(Registros de un conjunto de datos)
-------
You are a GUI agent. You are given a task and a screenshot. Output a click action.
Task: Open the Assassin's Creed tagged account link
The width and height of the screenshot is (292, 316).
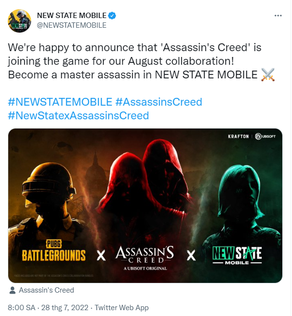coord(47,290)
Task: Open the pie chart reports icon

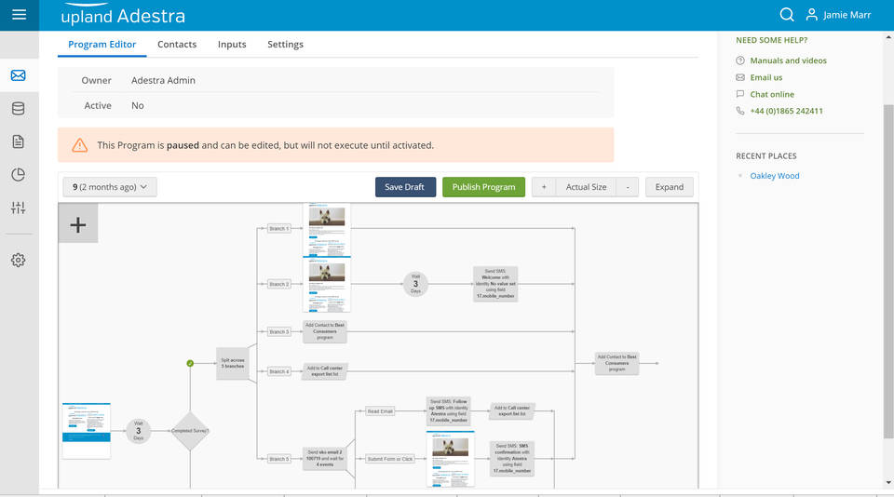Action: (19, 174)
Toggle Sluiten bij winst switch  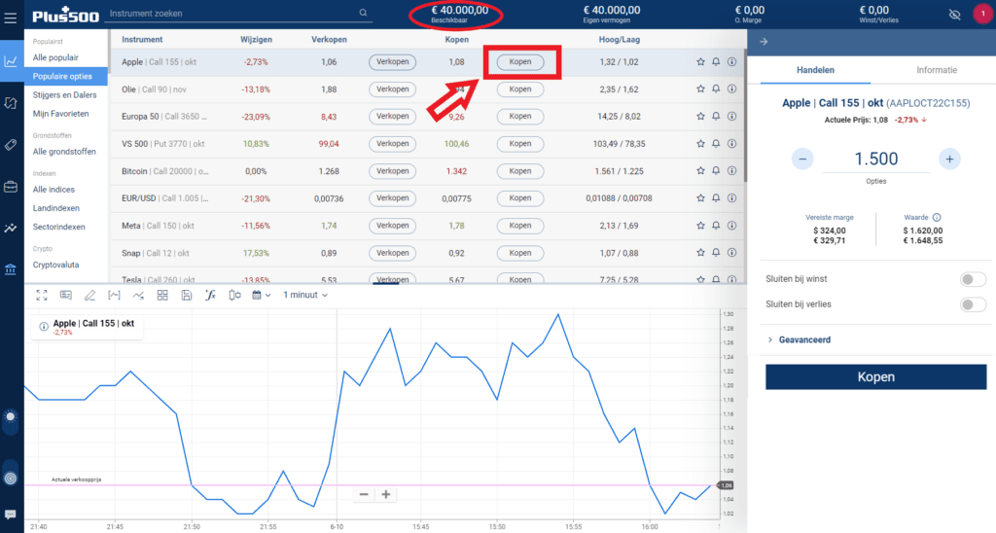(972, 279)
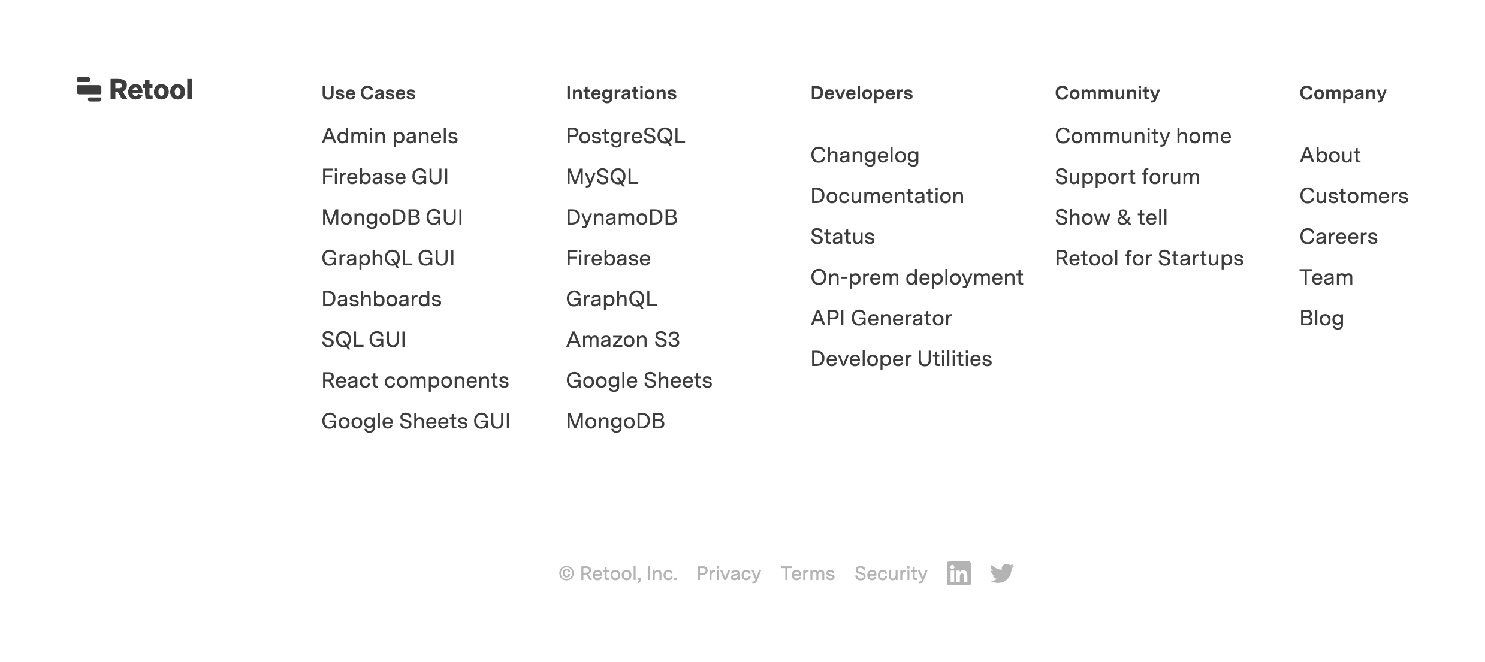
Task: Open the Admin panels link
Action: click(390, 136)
-------
Localiza en los registros cada línea donde aparezca la palabra "Open" y cópiala.

Task: Open the Assassin's Creed tagged account link
Task: Open the pie chart reports icon
Task: Open the Admin panels link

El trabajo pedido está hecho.